The Statement encourages FIs to assist their borrowers affected by the Gulf Oil Spill.  Efforts taken by FIs to assist such customers, if taken in a reasonable and prudent manner, will be considered “safe and sound” by the Agencies.  The statement identifies the following alternatives that FIs may consider using in assisting customers affected by the Gulf Oil Spill:

  1. “Temporarily waiving late payment charges, ATM fees, and penalties for early withdrawal of savings;
  2. Expediting lending decisions when possible, consistent with safety and soundness;
  3. Extending or restructuring borrower debt obligations in anticipation of the receipt of funds based on claims the borrower may have filed with BP p.l.c.; and
  4. Easing credit terms or fees for loans to certain borrowers, consistent with prudent banking practice.”

Although encouraging FIs to work with customers affected by the Gulf Oil Spill, and although the Agencies confirm that they will consider the difficult position of FIs affected under these circumstances, the Agencies state that they will expect FIs to: (i) appropriately recognize credit losses as soon as a loss can be reasonably estimated; (ii) preserve the integrity of the FI’s internal loan grading methodology; (iii) maintain appropriate accruals and reserves on affected credit; and (iv) maintain adequate capital ratios or, if unable to do so, develop a satisfactory capital restoration plan.

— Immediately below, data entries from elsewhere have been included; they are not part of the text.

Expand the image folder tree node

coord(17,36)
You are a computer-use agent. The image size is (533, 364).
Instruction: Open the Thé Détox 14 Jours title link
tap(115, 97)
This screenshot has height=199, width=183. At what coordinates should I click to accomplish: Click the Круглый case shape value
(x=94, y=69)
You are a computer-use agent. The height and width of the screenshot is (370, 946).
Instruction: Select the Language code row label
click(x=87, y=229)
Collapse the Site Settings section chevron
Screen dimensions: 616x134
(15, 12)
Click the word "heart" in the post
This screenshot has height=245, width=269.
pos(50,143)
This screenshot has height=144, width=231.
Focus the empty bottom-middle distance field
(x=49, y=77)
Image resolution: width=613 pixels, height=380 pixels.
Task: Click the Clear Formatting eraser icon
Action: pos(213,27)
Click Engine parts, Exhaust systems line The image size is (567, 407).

SEC’s Division of Corporation Finance Adds Specialized Offices Focusing on Large Financial Institutions, Structured Finance Products and Securities Offering Trends

The SEC’s Division of Corporation Finance is creating three specialized offices that will focus on (a) enhancing the Division’s existing program for reviewing periodic reports filed by large financial institutions, (b) disclosure review and interpretive and rulemaking activities for asset-backed securities and other structured products, and (c) evaluation of securities offering trends.

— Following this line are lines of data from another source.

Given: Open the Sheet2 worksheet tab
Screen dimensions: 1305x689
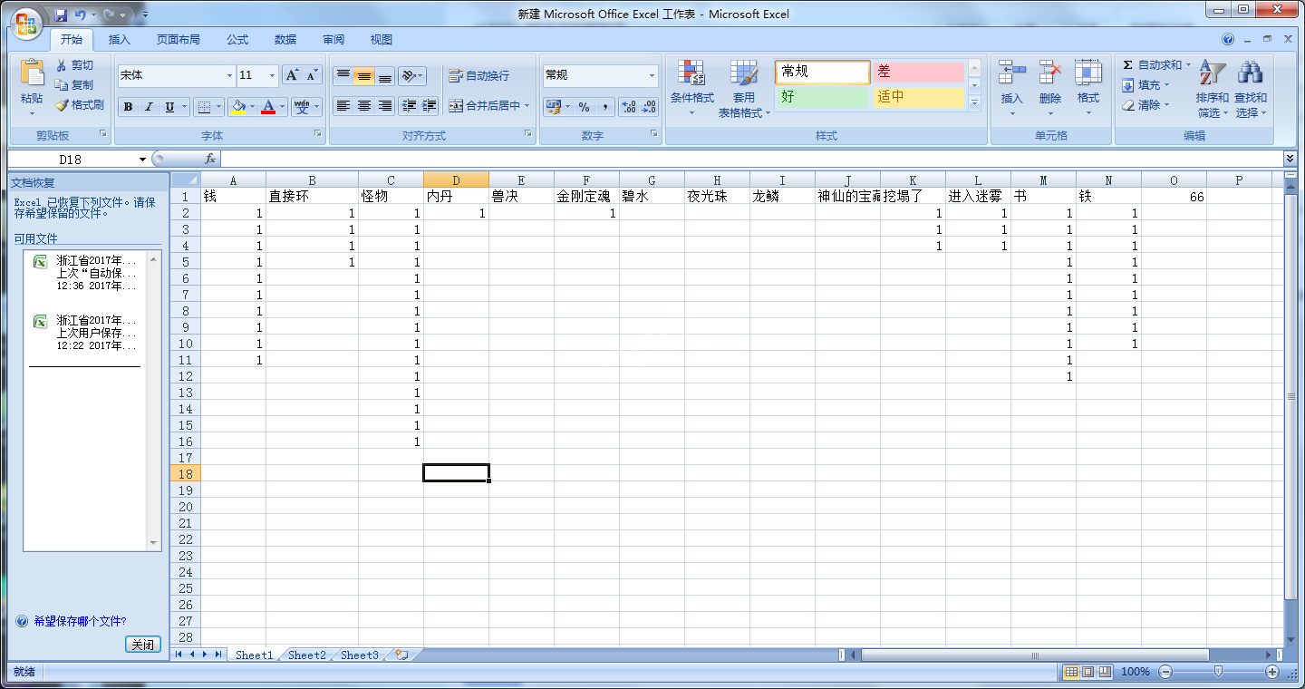Looking at the screenshot, I should [306, 655].
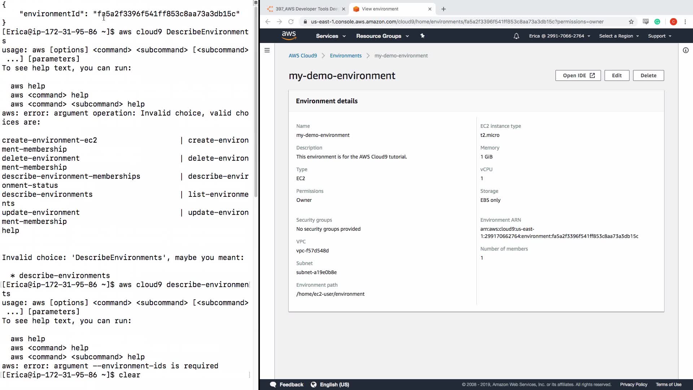Screen dimensions: 693x390
Task: Open Chrome three-dot menu
Action: pos(685,22)
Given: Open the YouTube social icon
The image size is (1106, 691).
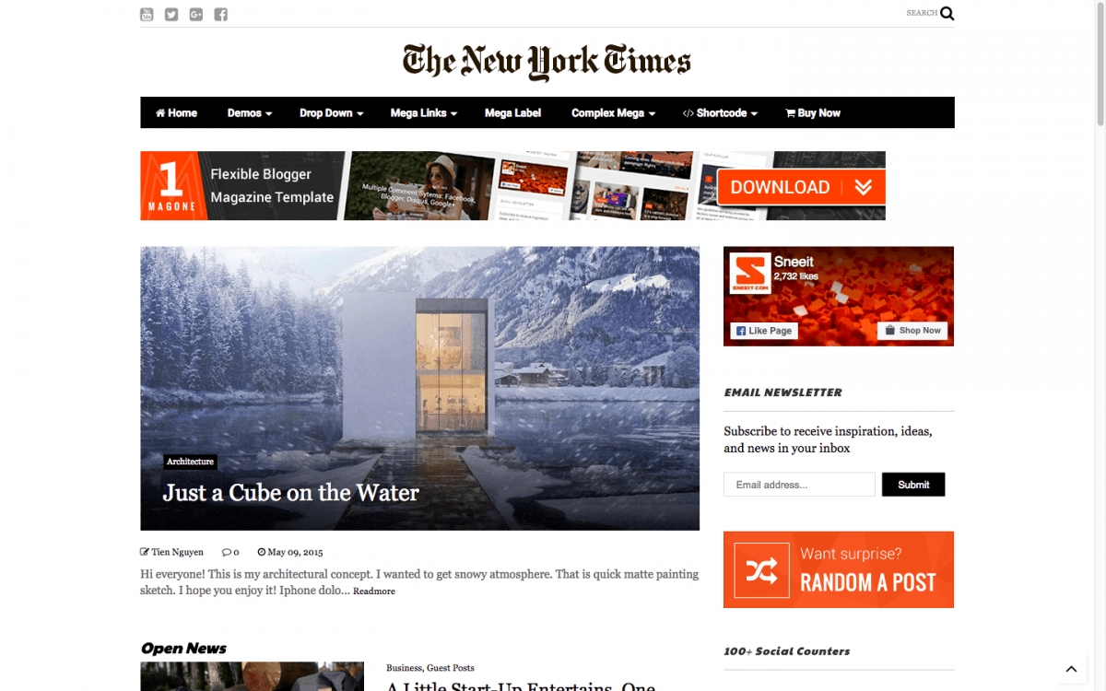Looking at the screenshot, I should (x=147, y=14).
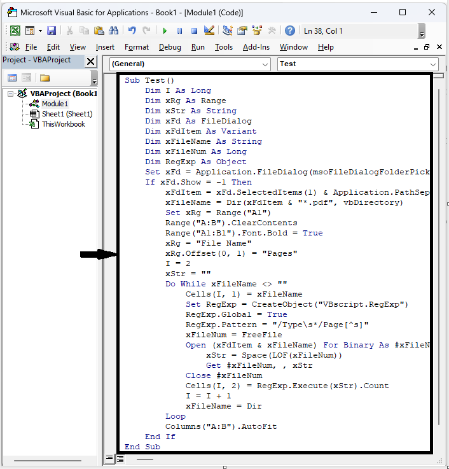Close the Project - VBAProject panel
This screenshot has height=469, width=449.
pyautogui.click(x=91, y=61)
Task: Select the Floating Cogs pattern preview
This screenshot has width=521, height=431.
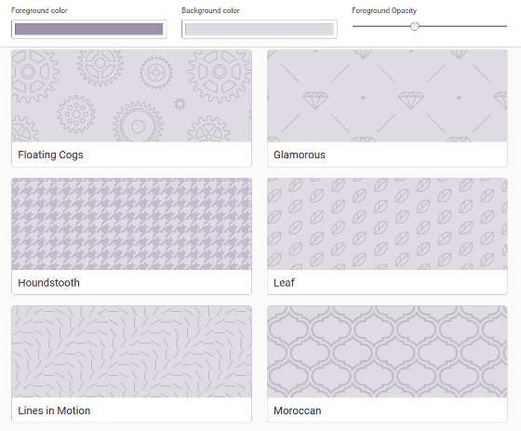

FinCEN Extends Deadline for Comments on Proposed Rules for Providers and Sellers Prepaid Access

FinCEN extended the deadline for comments on its proposed rules for providers and sellers of prepaid access until August 27, 2010.  The proposed rules, which were discussed in the June 29, 2010 Alert, would expand the anti-money laundering obligations of providers and sellers of prepaid access.  The original deadline for comments had been July 28, 2010.